Provided records:

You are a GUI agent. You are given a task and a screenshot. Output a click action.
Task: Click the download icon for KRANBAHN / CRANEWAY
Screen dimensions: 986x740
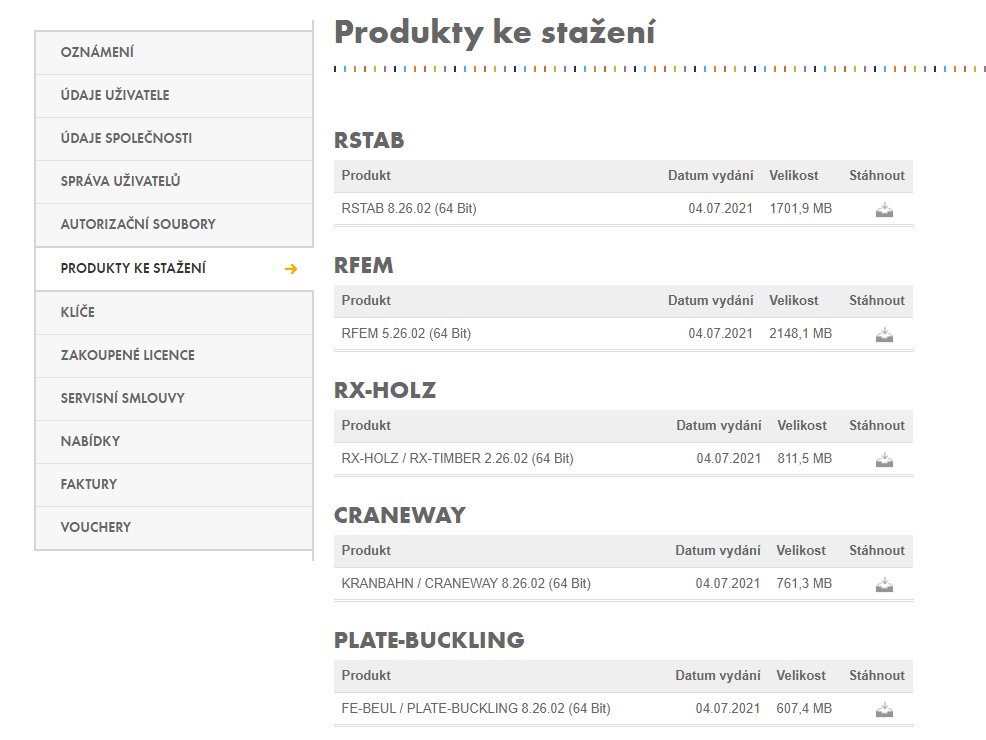(884, 585)
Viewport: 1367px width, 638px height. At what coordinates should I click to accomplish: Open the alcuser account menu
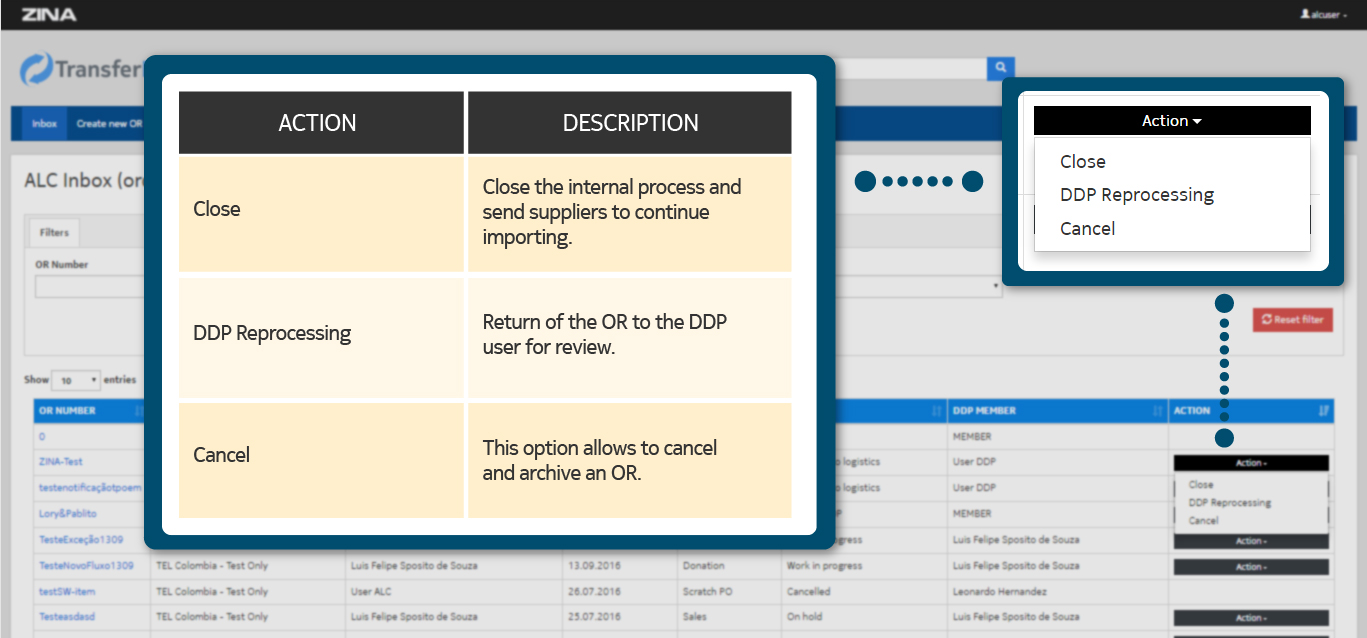point(1323,15)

What you should do: Leave the pictures out and print the whole listing precisely.

Worked solution:
You are a GUI agent. You are given a task and a screenshot. Output a click action.
Task: Click the download icon for KRANBAHN / CRANEWAY
Screen dimensions: 986x740
(884, 585)
Viewport: 1367px width, 638px height. At what coordinates should I click to accomplish: Open the alcuser account menu
point(1323,15)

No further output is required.